BEGIN Exercise inputs

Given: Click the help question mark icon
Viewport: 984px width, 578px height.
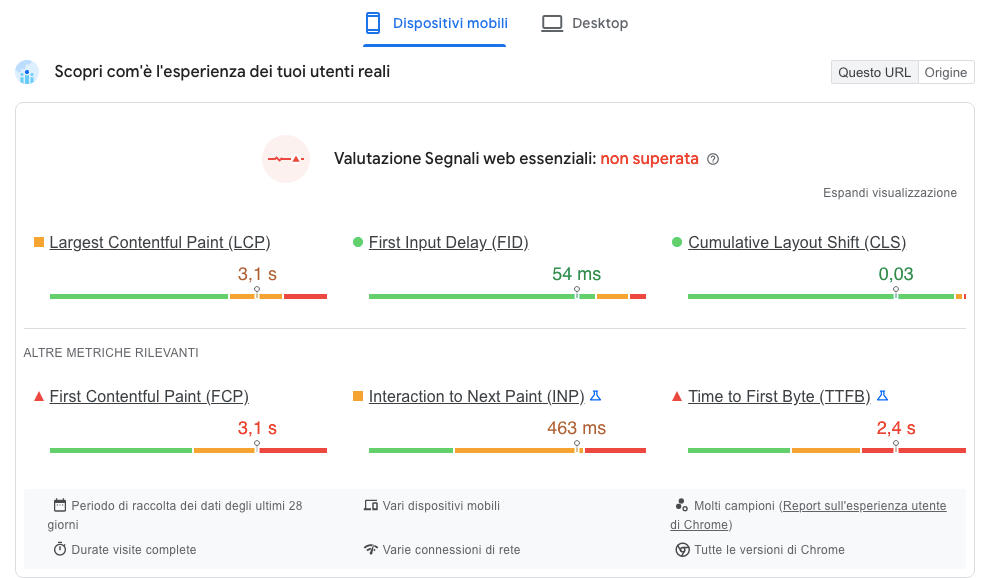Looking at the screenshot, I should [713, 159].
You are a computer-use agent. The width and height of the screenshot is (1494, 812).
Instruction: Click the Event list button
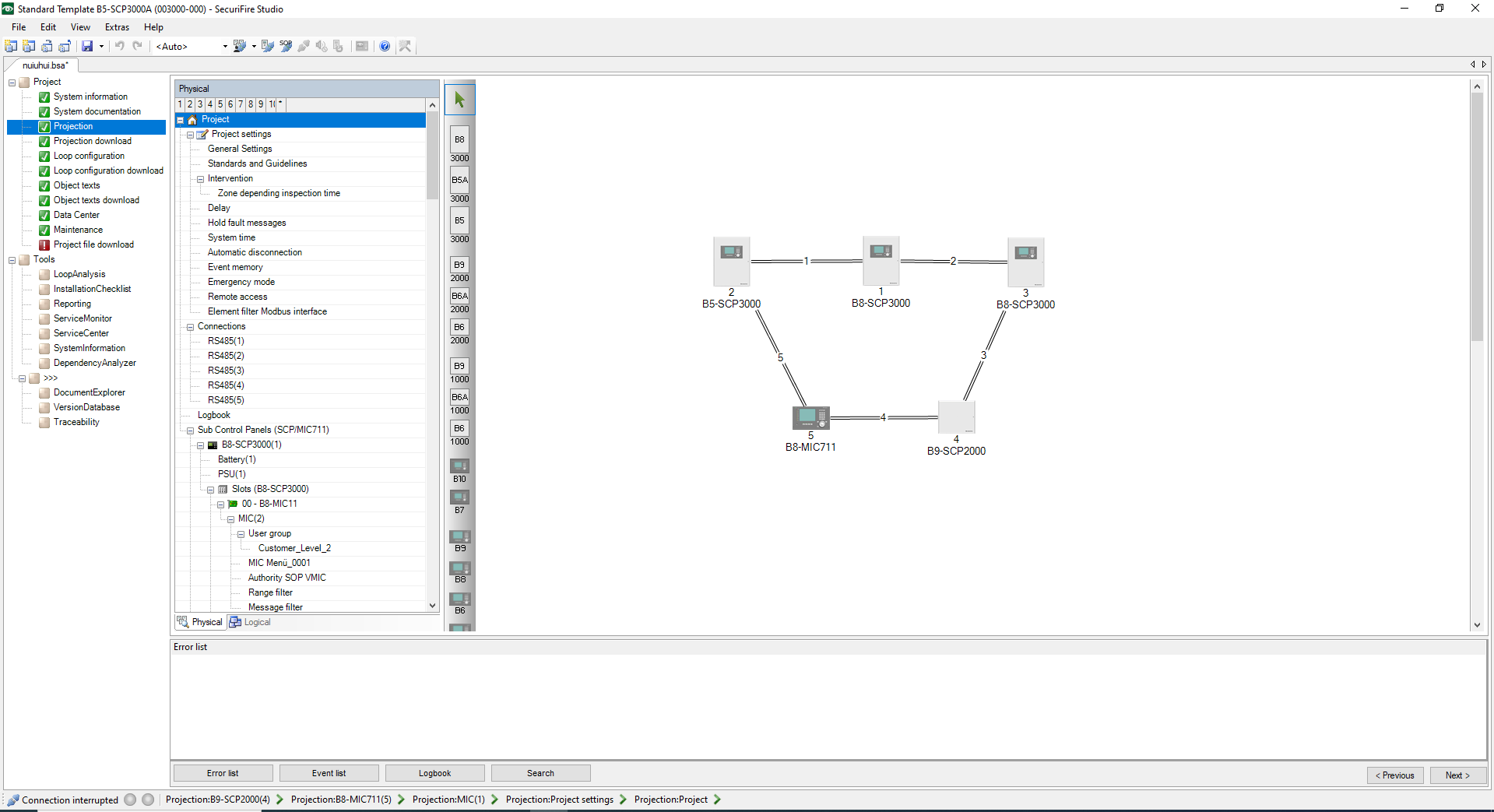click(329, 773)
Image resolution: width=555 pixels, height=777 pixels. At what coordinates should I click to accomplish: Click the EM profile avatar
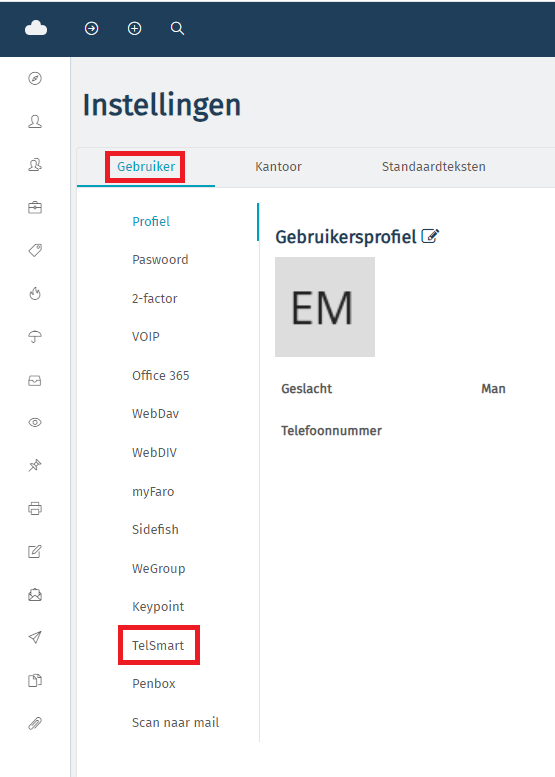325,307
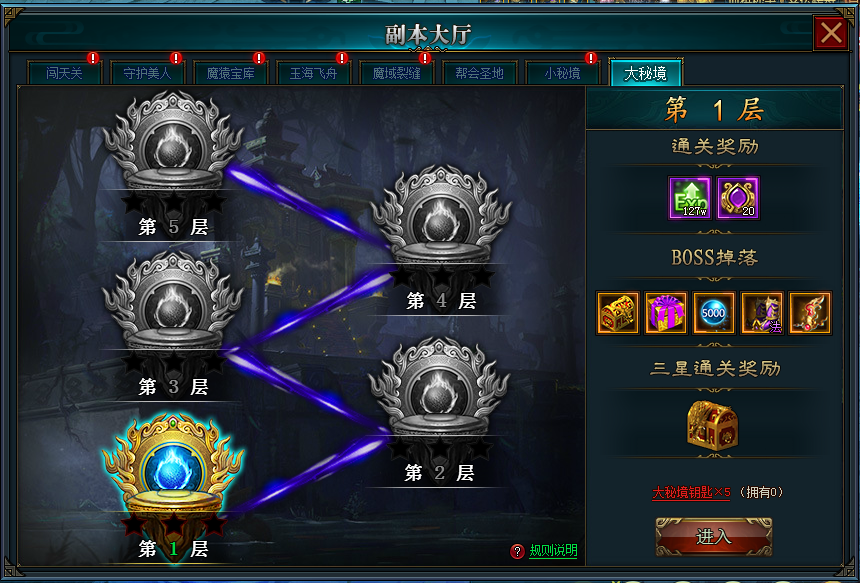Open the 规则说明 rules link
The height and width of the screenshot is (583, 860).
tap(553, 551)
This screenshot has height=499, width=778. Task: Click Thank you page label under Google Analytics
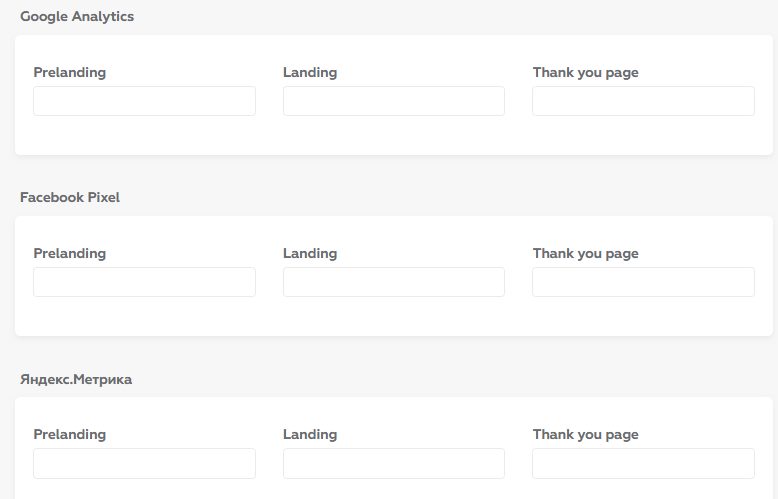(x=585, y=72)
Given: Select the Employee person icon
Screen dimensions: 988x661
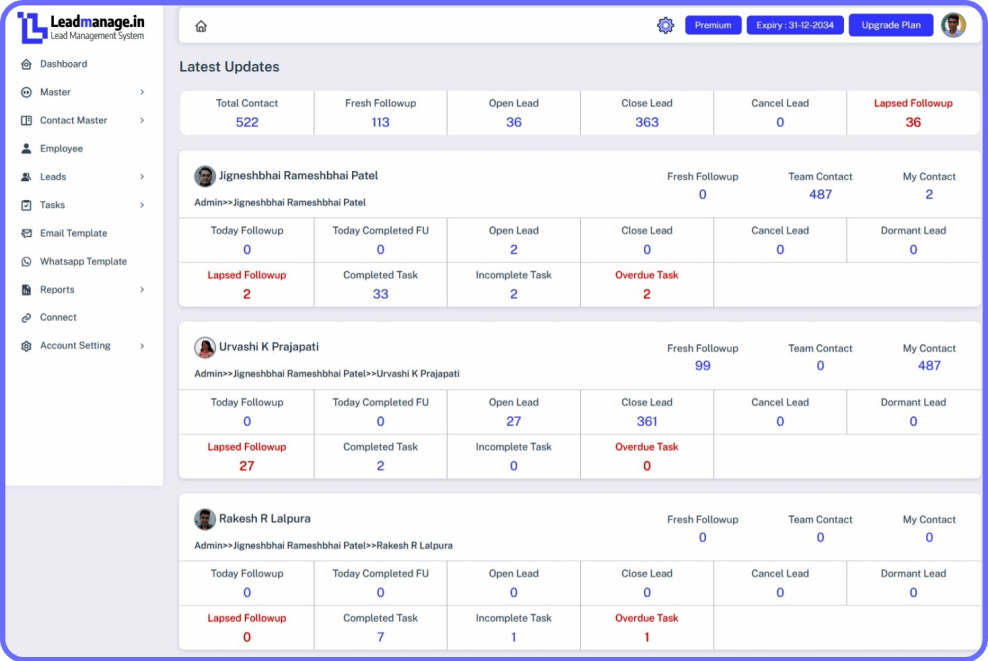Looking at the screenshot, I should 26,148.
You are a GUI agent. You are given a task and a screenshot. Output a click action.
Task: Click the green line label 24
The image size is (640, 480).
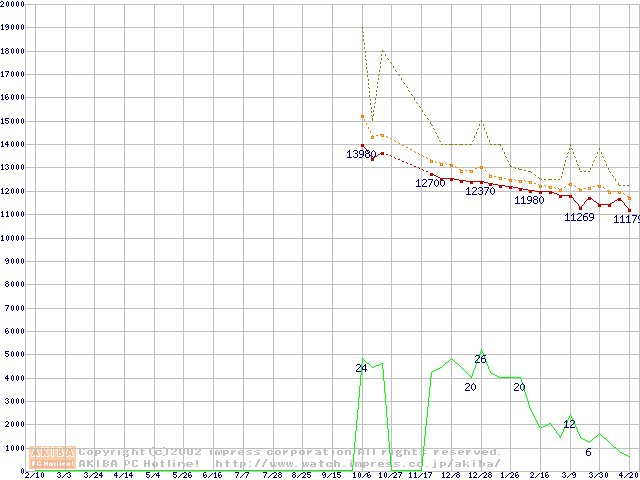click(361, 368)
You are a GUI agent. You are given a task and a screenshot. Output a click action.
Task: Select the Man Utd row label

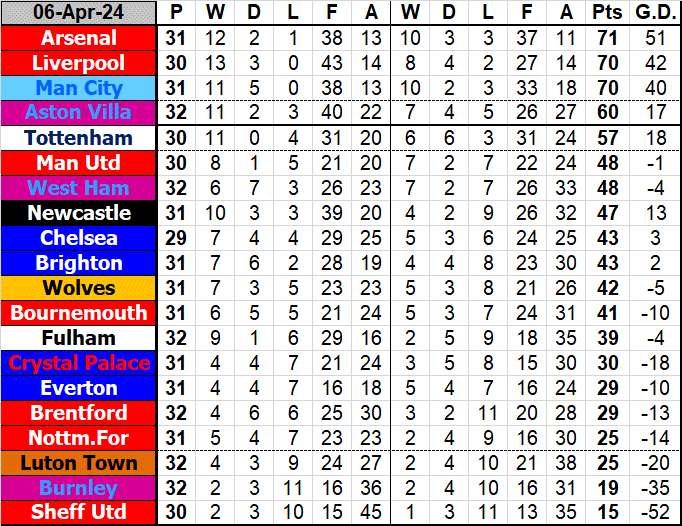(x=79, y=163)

END Exercise inputs

When copying, output the data exactly and leave out the pictures.

Given: Click the help question mark icon
Viewport: 984px width, 578px height.
Looking at the screenshot, I should [713, 159].
You are a computer-use agent. The width and height of the screenshot is (1494, 812).
Instruction: Click the Event list button
click(329, 773)
Image resolution: width=555 pixels, height=777 pixels. At what coordinates should I click to accomplish: Click the EM profile avatar
325,307
Open the 规则说明 rules link
The height and width of the screenshot is (583, 860).
tap(553, 551)
This screenshot has height=499, width=778. Task: Click Thank you page label under Google Analytics
(x=585, y=72)
Given: Select the Employee person icon
Screen dimensions: 988x661
Looking at the screenshot, I should 26,148.
You are a GUI agent. You are given a task and a screenshot. Output a click action.
Task: Click the green line label 24
The image size is (640, 480).
click(361, 368)
You are a GUI agent. You are given a task and a screenshot. Output a click action.
Task: Select the Man Utd row label

(x=79, y=163)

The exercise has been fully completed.